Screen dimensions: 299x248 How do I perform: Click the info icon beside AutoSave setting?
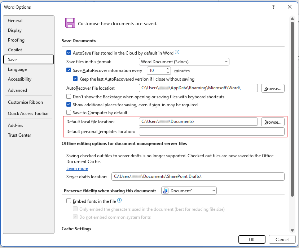177,52
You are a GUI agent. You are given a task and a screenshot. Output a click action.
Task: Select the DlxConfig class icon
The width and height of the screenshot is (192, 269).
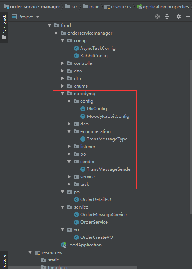point(83,109)
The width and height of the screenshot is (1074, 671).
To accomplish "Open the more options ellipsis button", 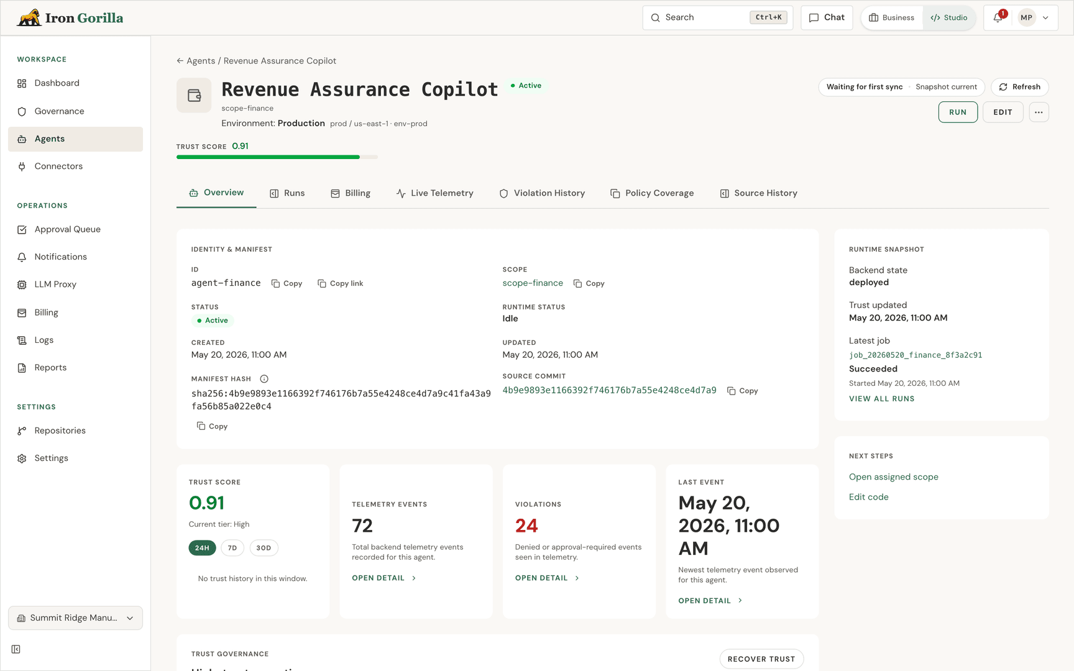I will click(x=1039, y=112).
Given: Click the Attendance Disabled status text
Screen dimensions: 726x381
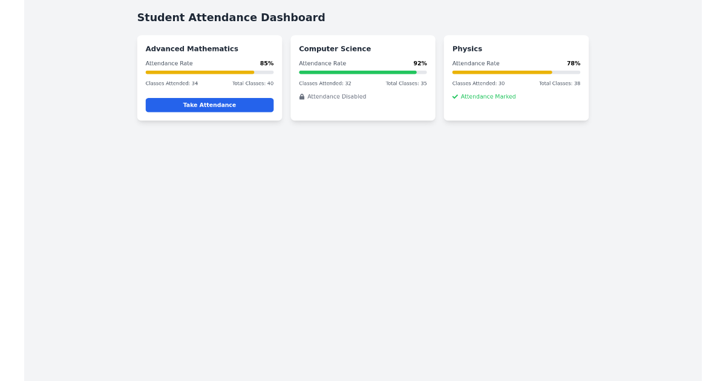Looking at the screenshot, I should [x=337, y=96].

EXERCISE DETAILS
How many lines in the records above contain the word "height"? Reply with the number alone.

EXERCISE RESULT
2